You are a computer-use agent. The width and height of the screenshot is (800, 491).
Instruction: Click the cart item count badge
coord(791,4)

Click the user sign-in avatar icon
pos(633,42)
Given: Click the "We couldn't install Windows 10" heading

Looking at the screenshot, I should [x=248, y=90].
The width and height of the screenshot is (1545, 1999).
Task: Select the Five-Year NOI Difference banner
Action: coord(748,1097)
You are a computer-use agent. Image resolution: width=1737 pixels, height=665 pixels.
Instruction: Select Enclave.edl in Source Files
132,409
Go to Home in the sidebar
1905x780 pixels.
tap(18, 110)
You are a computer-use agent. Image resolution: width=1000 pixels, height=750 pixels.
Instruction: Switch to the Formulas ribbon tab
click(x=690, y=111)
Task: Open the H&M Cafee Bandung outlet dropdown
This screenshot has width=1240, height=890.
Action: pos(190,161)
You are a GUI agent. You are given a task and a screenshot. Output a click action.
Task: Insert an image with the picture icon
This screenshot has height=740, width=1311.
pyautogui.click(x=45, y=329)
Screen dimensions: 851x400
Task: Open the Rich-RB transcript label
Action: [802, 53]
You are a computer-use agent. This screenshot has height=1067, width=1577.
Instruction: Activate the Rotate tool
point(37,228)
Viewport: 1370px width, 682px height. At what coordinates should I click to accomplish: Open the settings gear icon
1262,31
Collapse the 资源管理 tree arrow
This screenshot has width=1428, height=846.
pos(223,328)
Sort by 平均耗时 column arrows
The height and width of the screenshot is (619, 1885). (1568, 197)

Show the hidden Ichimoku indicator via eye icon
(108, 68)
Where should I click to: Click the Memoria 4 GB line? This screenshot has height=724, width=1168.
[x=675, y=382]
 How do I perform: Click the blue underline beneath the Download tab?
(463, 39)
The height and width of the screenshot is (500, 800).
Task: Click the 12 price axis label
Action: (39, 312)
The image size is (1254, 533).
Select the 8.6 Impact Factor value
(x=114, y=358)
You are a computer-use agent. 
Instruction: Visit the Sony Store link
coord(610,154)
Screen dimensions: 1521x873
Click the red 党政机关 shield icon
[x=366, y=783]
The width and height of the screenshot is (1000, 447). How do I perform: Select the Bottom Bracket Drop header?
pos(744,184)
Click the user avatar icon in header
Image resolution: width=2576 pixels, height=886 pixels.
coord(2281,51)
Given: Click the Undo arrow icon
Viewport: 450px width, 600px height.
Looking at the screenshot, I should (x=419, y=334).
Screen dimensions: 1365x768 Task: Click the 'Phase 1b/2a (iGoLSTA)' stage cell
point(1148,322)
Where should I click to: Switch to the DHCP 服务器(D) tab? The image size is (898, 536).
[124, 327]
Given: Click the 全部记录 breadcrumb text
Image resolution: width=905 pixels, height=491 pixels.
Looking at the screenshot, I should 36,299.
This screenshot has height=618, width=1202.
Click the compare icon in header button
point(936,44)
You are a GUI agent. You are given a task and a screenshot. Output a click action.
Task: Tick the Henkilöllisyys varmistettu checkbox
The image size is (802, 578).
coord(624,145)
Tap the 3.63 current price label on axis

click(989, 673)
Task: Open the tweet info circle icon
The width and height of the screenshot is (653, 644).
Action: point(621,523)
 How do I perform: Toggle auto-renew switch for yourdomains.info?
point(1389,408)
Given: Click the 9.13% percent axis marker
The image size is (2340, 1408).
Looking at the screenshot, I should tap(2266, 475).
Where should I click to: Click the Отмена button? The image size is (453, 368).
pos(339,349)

════

**EXERCISE DESCRIPTION**
What you return must be the lines from the line holding "Image resolution: width=905" through the final line of the material, word for word, and nothing more.

**RESULT OF THE EXERCISE**
Image resolution: width=905 pixels, height=491 pixels.
Looking at the screenshot, I should 36,299.
This screenshot has height=618, width=1202.
Click the compare icon in header button
point(936,44)
You are a GUI agent. You are given a task and a screenshot. Output a click action.
Task: Tick the Henkilöllisyys varmistettu checkbox
The image size is (802, 578).
coord(624,145)
Tap the 3.63 current price label on axis

click(989, 673)
Task: Open the tweet info circle icon
The width and height of the screenshot is (653, 644).
Action: point(621,523)
 How do I perform: Toggle auto-renew switch for yourdomains.info?
point(1389,408)
Given: Click the 9.13% percent axis marker
The image size is (2340, 1408).
Looking at the screenshot, I should tap(2266, 475).
Where should I click to: Click the Отмена button? The image size is (453, 368).
pos(339,349)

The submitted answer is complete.